I just finished the book Willpower after a friend of mine gave it to me to read. I took a ton away from it but will summarize main takeaway points below:

  • My bad habits (mainly eating candy when I shouldn’t) are often a result of me using up my willpower elsewhere. I need to have better balance with my usage of willpower.
  • Simplifying your life allows you to make less decisions and helps you conserve willpower. By getting off of social media and changing my relationship with my phone, I can tell that I’ve been able to save energy and, as a result, willpower.
  • “Faking it doesn’t come free”: I often force myself through social situation in which I don’t want to be there. This causes my willpower to be sapped and I often make silly decisions the next day. Being more aware and upfront about avoiding these situations will help in the long term. Faking it only costs me something but doesn’t cost those around me anything.
  • Don’t take on too much as it just uses up your willpower and results in you not being able to do anything you set out to do!
  • When my willpower is depleted, everything truly is more intense as the book explains. Rather than beating myself up for this, I need to just be aware of it and act upon it.
  • Setting “bright lines” (crystal clear guidelines) helps more than setting vague goal. I need to set more serious and strict guidelines.
  • You need to set up rewards and punishments for yourself. Personally, I also realized I need to track certain aspects of my life a bit more.

More than anything, I realized that I have a large amount of willpower but that the things I do slip up on (mostly eating too much candy) is directly related to me using up my willpower to make sure I work out, do my work, read, reply to emails, eat healthy the rest of the time, etc. This left me to reflect ways in which I could limit my use of willpower. A big one for me is simply limiting choices and making decisions about social events so that I don’t use up a ton of willpower in one fell swoop just to “go out and watch the basketball game”. This is completely on me and some days it doesn’t wear on me as much as others. Ultimately though, I’m an introvert and energy is a rare resource.

I then thought about how I could both set clear guidelines, reward behavior, and reach my goals. The result is that I’ve come up with a system that, if I stick to it, will allow me to be rewarded for shaping good behaviors but will also be flexible enough for me to stay motivated:

Coffee rule: For each day I don’t drink coffee, split the cost of the coffee ($4) between a “fun” jar and a “donation” jar. For each day I don’t buy coffee but I brew it at home, split the cost (around $2) between a “fun” jar and a “donation” jar. Each Sunday, calculate how much to put in each jar. Get physical jars for this. Example: If I don’t drink coffee all week, then $14 goes to the fun jar and $14 goes to the donation jar.

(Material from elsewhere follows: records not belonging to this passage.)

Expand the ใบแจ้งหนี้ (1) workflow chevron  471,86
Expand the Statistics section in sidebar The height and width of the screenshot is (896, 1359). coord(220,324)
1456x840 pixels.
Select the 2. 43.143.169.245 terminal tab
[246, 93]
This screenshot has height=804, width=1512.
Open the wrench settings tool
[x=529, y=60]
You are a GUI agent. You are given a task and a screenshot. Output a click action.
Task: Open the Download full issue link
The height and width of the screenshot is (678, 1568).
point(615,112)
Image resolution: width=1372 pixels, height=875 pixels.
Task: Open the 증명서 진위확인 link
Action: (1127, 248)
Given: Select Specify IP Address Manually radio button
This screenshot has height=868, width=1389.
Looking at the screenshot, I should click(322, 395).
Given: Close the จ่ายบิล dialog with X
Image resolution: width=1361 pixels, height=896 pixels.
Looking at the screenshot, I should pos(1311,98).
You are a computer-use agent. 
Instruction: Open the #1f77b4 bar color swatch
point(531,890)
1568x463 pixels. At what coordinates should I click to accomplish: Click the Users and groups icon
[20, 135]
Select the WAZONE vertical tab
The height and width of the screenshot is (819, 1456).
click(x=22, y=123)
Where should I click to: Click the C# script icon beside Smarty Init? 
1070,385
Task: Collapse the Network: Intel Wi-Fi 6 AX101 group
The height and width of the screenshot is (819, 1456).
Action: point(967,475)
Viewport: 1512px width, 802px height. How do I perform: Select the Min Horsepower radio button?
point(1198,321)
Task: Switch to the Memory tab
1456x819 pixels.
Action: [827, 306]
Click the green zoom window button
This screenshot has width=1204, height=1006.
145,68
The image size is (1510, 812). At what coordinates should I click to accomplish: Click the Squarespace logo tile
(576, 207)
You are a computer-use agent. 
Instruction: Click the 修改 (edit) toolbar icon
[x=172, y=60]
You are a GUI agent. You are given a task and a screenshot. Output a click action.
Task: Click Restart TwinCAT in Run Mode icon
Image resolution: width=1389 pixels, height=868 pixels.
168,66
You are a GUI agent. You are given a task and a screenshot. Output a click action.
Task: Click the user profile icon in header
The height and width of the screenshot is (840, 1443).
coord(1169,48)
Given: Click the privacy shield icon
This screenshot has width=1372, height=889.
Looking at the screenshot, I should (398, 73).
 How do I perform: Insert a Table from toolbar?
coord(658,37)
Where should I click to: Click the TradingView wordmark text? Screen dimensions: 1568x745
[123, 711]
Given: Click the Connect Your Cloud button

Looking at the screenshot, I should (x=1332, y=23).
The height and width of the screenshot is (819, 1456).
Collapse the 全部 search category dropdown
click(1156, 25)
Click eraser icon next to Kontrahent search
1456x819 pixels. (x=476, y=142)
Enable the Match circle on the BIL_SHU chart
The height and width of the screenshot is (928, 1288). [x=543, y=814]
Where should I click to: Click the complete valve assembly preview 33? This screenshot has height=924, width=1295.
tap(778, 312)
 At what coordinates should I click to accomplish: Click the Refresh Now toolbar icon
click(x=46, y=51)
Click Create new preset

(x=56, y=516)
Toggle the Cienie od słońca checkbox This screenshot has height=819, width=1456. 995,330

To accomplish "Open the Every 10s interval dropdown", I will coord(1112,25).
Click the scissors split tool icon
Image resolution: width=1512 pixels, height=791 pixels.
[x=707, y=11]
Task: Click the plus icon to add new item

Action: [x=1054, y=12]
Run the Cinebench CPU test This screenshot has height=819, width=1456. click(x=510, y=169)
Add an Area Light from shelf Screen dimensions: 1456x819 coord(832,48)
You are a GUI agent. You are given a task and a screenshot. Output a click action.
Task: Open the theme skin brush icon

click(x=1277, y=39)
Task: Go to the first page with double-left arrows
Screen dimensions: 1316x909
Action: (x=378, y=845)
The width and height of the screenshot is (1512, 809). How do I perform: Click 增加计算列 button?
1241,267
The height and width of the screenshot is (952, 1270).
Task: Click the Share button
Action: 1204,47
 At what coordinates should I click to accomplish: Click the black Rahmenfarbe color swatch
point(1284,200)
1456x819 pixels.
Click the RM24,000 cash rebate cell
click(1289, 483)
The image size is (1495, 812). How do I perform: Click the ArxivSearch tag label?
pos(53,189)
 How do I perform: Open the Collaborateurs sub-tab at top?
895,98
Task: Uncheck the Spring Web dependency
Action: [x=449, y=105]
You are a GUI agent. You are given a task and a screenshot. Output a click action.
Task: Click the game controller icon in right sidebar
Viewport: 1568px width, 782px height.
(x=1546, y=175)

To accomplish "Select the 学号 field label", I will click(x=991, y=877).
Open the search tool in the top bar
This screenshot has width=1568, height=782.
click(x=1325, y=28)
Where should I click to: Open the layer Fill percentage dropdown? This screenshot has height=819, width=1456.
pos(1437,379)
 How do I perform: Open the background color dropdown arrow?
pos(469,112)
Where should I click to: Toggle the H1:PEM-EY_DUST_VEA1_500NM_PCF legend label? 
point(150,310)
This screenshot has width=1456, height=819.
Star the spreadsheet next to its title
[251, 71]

Why this rule: I want to save up money for the World Cup as well as generally just traveling. I also want to give back more. This will allow me to put aside money to do so for both things.

Sweets rule: Every four days, I can have something sweet. As discussed in the book, people who swear off sweets tend to relapse harder and faster whereas if you use the “not now.. later” principle it helps trick your brain into satiation in the moment and allows you to remain more balanced. If I have something sweet sooner than 4 days, I give up my option to dine out that week.

Why this rule: I go through periods where I won’t have sweets for weeks and then periods where I’ll have something sweet every day or every other day. This is an effort to get a bit more balanced as well as save money and get in better shape.

Dining out: Each week, only dine out once per week. This includes just going and snagging lunch elsewhere. If I only do this once/week, split $10 between fun and donation jar. Exception: If I make more than 4 NEW recipes in one week, I can go out for a meal twice that week.

Why this rule: This will help me save money, learn new recipes, and contribute to my fun & donation jar 🙂

Behind the scenes, I’m also going to work on further limiting my use of technology to set times. I often find myself heading to my phone or computer when there are much more interesting things to be doing. Thanks to this book, I’ve realized how powerful that can be. Take email for example… Instead of being notified for each email coming into my work or personal email on my phone, I have removed any email functionality. The only way for me to check email is if I log into gmail via Safari on my phone. The result is that if 20 emails come in over 2 hours, I only have one decision to make (check email) rather than 20 decisions as each email comes in (view email or ignore email until later). Little things like this make a huge differences especially in our world of notifications.

I’m not sure how this self experimentation will go but I want to give it a shot. I typically respond well to clear goals and have always been a bit of a rule follower so we’ll see. More than anything, I think it could be a bit fun to help condition myself and put my psychology background to good use.